• _RECORDS PROVIDED_:
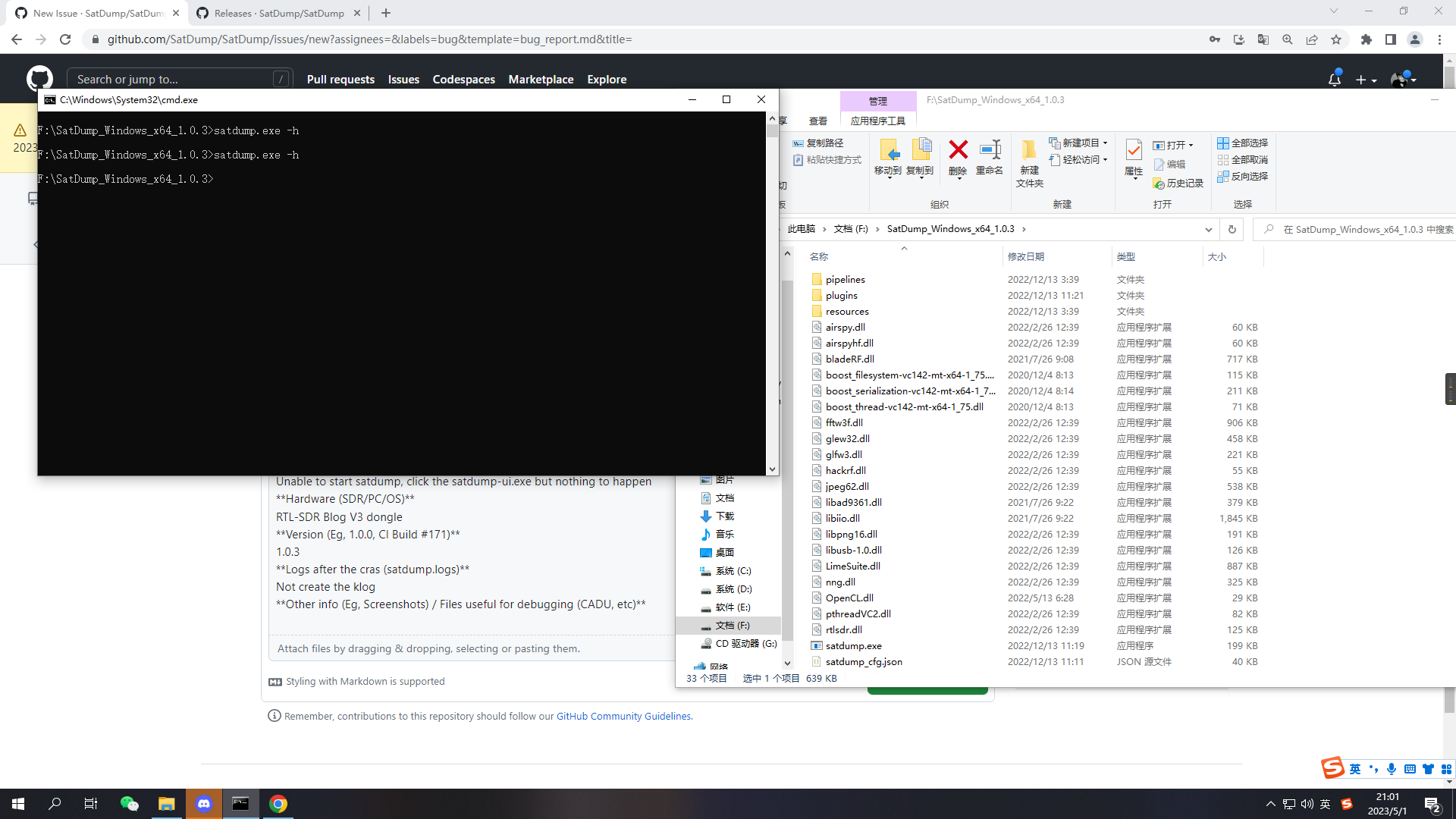
Task: Open GitHub notifications bell icon
Action: coord(1334,79)
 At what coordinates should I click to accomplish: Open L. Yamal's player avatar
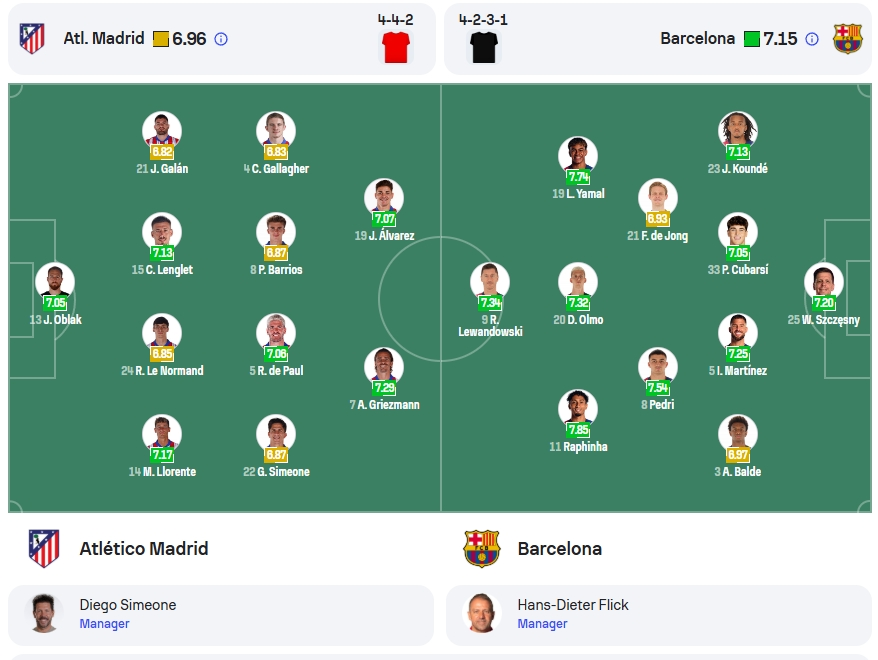tap(578, 156)
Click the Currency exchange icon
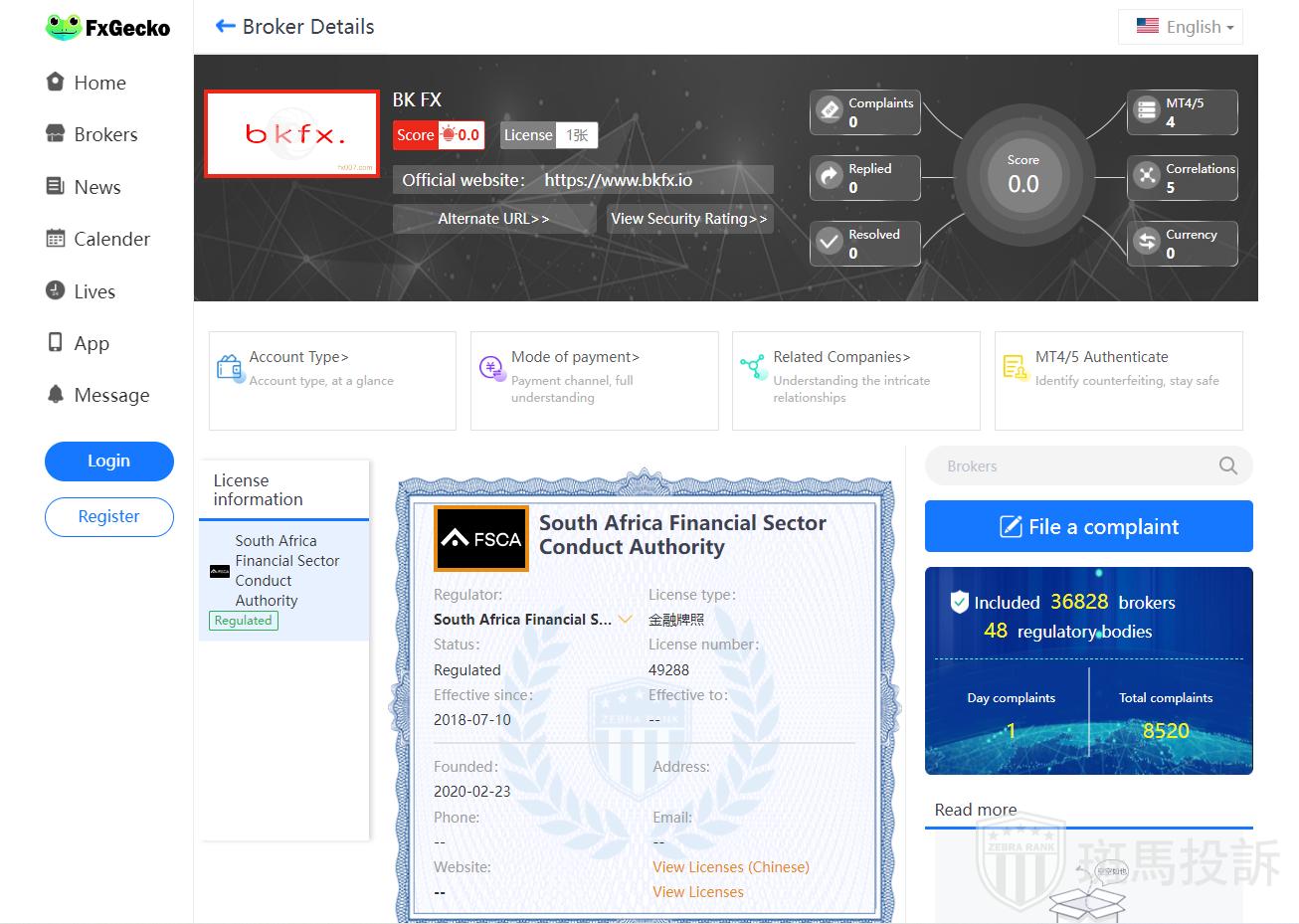This screenshot has width=1299, height=924. tap(1147, 242)
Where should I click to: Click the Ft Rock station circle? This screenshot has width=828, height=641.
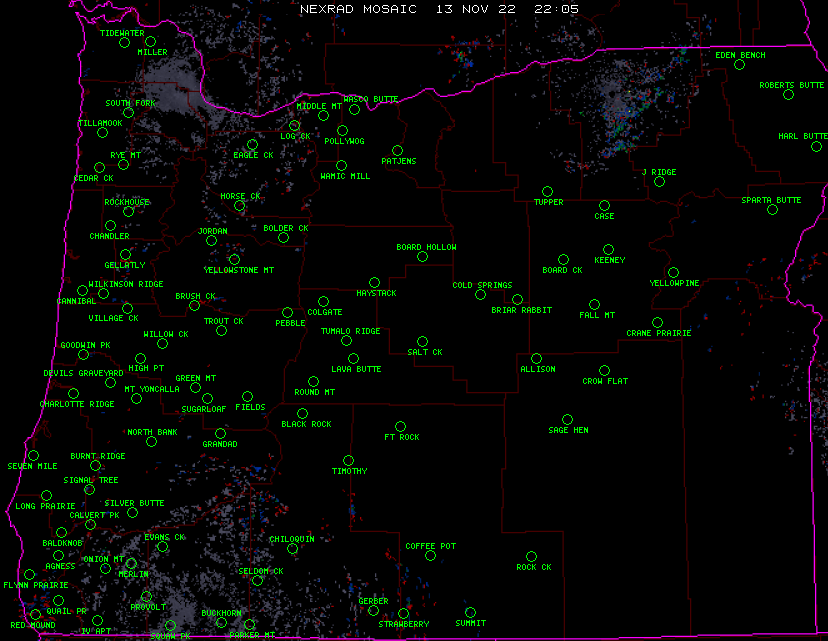[x=400, y=427]
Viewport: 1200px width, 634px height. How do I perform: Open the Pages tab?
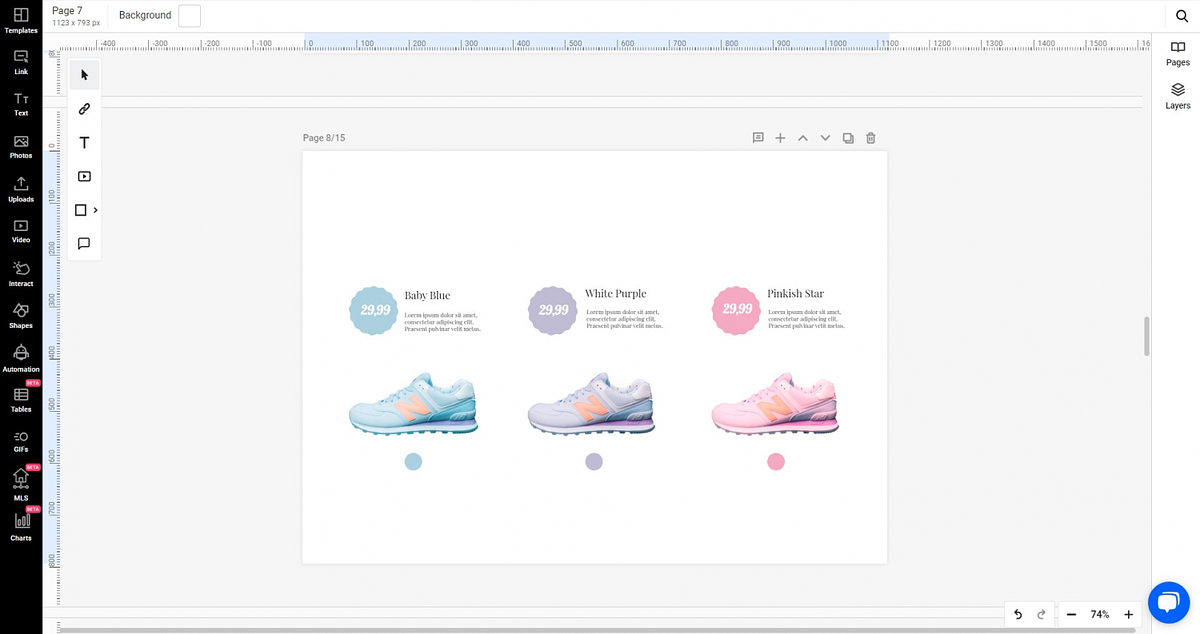tap(1177, 53)
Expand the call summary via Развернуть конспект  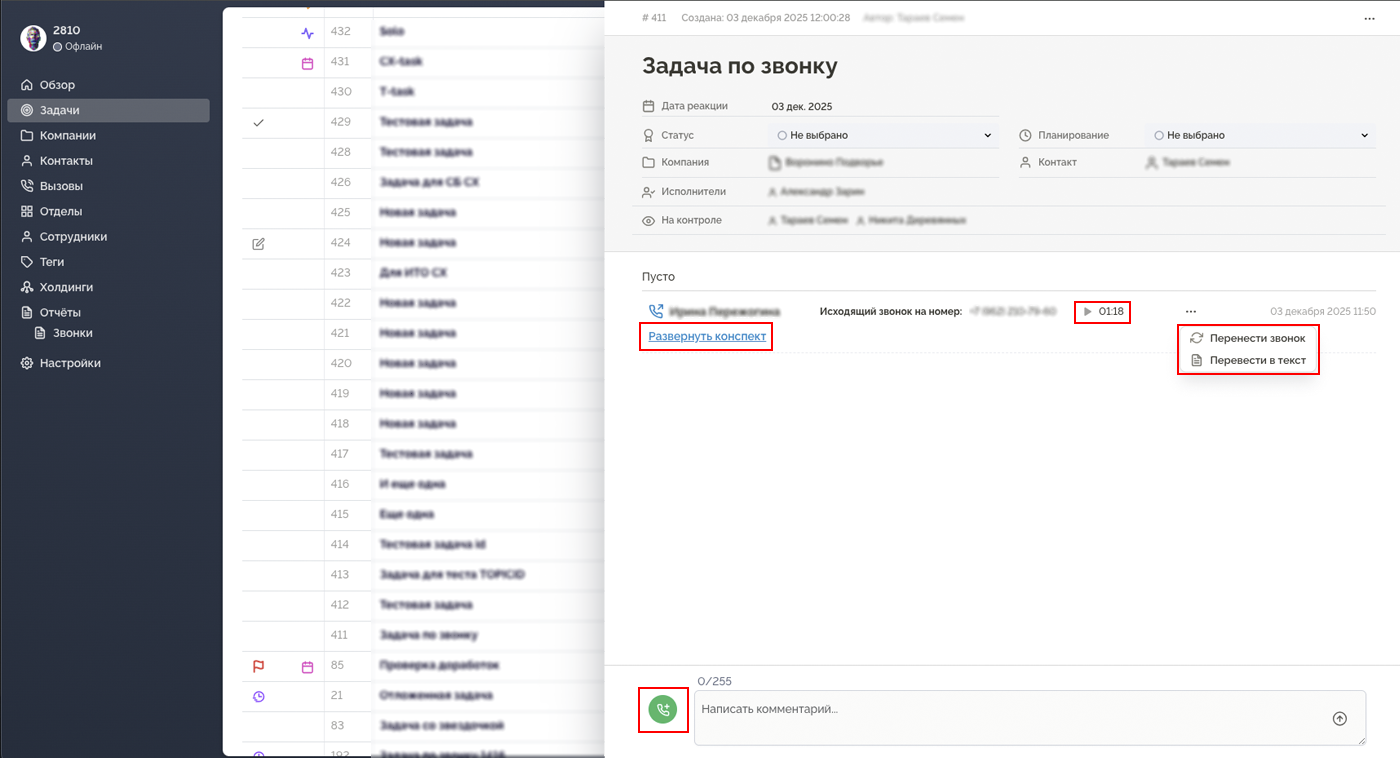[x=705, y=337]
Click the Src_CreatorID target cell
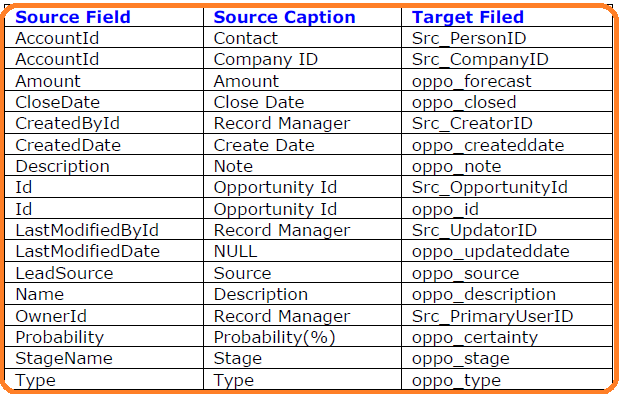 coord(507,123)
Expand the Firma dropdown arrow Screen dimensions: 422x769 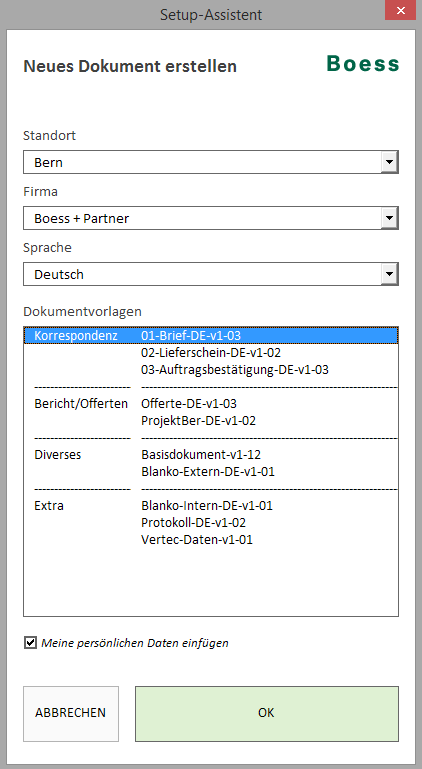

• _WHAT YOU SHOULD DO_: Reproduce word for word the data between the line containing "At what coordinates" and the line containing "[x=400, y=427]", inclusive, leaving out the pictures.

• _OUTPUT OF THE EXERCISE_:
 At what coordinates should I click to accomplish: Open L. Yamal's player avatar
tap(578, 156)
Click the Currency exchange icon
This screenshot has width=1299, height=924. tap(1147, 242)
Where should I click to: Click the Ft Rock station circle? This screenshot has width=828, height=641.
[x=400, y=427]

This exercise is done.